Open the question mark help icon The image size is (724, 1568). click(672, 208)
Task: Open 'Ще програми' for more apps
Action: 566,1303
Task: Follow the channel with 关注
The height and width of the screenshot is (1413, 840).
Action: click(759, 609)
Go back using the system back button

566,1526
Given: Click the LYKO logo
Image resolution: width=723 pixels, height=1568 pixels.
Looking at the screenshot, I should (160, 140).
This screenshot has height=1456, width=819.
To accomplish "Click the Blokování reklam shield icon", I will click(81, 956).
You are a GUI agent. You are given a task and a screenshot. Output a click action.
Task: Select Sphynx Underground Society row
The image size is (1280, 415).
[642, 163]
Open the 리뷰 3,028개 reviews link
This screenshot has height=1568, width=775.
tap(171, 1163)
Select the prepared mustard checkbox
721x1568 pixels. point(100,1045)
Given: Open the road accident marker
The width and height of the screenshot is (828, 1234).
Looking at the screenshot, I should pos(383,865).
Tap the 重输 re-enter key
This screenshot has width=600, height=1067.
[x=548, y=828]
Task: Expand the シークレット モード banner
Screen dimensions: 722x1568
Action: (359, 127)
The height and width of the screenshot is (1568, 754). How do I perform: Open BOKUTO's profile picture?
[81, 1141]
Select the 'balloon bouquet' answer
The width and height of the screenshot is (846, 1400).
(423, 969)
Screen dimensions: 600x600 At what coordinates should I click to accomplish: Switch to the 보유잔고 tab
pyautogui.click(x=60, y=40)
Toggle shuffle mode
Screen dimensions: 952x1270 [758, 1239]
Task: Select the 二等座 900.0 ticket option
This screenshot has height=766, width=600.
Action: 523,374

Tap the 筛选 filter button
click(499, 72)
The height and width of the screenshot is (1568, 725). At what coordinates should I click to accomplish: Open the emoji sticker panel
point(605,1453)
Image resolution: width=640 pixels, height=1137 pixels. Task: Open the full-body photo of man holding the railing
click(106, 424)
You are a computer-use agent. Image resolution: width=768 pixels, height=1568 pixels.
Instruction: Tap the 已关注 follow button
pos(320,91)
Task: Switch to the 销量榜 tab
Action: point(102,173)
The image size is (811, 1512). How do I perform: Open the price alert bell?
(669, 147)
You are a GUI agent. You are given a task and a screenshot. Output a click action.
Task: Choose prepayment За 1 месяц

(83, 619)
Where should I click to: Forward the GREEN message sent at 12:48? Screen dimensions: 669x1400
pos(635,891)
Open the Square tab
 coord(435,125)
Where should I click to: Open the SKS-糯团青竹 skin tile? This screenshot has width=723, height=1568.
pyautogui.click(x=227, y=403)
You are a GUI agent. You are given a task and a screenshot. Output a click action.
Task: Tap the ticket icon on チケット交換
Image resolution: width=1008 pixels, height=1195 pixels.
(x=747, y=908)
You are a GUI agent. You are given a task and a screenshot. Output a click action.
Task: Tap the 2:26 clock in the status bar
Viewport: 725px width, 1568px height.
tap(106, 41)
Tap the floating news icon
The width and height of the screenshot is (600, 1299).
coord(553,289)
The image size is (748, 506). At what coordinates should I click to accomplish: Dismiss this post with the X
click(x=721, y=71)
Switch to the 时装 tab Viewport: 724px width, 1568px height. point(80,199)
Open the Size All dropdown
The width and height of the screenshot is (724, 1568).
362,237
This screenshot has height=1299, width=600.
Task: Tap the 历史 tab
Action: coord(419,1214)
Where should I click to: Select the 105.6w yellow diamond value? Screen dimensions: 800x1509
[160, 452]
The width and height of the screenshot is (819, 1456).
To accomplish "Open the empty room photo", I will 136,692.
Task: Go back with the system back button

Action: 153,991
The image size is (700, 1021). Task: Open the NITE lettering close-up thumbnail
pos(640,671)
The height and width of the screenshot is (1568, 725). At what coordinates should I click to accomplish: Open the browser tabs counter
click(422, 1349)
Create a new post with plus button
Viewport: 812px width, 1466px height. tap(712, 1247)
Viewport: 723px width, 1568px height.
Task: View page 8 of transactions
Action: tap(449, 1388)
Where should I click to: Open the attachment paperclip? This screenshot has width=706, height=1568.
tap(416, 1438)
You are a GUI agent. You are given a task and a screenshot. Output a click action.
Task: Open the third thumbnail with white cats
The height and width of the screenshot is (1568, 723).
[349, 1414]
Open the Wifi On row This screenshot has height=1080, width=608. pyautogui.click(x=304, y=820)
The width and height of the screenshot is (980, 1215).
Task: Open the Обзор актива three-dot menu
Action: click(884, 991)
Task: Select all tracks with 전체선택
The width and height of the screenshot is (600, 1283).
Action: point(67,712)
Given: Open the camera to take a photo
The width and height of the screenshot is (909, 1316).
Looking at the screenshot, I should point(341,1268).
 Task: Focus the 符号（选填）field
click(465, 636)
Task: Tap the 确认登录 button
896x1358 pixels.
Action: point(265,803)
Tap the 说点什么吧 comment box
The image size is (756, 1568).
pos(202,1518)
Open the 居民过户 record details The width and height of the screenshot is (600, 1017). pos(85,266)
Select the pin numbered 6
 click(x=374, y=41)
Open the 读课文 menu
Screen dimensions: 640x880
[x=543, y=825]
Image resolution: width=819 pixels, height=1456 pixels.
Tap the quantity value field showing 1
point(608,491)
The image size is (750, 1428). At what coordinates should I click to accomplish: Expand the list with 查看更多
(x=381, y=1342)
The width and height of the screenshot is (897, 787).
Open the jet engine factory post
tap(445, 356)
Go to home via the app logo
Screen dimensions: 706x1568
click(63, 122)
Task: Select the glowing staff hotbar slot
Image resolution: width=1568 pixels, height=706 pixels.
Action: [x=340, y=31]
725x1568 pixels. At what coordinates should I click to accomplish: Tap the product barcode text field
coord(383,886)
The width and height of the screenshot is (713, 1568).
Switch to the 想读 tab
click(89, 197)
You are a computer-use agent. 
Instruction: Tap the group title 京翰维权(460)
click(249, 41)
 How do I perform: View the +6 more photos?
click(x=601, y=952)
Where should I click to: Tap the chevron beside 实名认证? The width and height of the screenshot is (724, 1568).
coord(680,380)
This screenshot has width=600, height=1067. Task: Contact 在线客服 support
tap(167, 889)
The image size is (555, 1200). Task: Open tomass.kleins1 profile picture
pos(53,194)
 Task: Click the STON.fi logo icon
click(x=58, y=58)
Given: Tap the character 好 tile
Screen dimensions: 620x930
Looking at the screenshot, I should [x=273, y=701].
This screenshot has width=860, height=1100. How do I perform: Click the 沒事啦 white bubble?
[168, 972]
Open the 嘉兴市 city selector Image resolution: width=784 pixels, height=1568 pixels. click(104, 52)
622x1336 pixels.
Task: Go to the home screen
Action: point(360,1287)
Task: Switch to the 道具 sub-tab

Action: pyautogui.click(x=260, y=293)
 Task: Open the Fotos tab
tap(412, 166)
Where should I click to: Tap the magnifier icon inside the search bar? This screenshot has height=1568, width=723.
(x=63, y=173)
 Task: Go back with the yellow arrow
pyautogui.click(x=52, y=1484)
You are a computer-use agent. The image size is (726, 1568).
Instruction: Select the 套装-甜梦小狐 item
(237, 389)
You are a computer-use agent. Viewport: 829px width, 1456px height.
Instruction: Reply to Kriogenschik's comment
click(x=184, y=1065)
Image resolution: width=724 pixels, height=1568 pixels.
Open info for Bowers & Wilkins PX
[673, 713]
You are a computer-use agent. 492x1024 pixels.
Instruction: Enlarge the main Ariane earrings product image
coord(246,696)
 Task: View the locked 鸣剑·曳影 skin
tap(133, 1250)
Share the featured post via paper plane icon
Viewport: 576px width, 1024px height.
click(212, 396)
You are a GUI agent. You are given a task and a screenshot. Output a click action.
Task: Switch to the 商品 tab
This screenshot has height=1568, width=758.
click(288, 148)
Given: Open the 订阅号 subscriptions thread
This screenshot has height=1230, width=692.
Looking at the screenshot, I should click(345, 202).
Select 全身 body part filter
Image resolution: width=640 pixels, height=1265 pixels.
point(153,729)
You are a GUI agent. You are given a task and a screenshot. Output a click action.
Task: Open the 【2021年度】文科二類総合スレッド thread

- [Description of the task]: Copy out the lines of the listing above word for word, beginning with the line containing "Task: Select the glowing staff hotbar slot" and ending with the line containing "click(89, 197)".

- [Full output]:
Task: Select the glowing staff hotbar slot
Image resolution: width=1568 pixels, height=706 pixels.
Action: [x=340, y=31]
725x1568 pixels. At what coordinates should I click to accomplish: Tap the product barcode text field
coord(383,886)
The width and height of the screenshot is (713, 1568).
Switch to the 想读 tab
click(89, 197)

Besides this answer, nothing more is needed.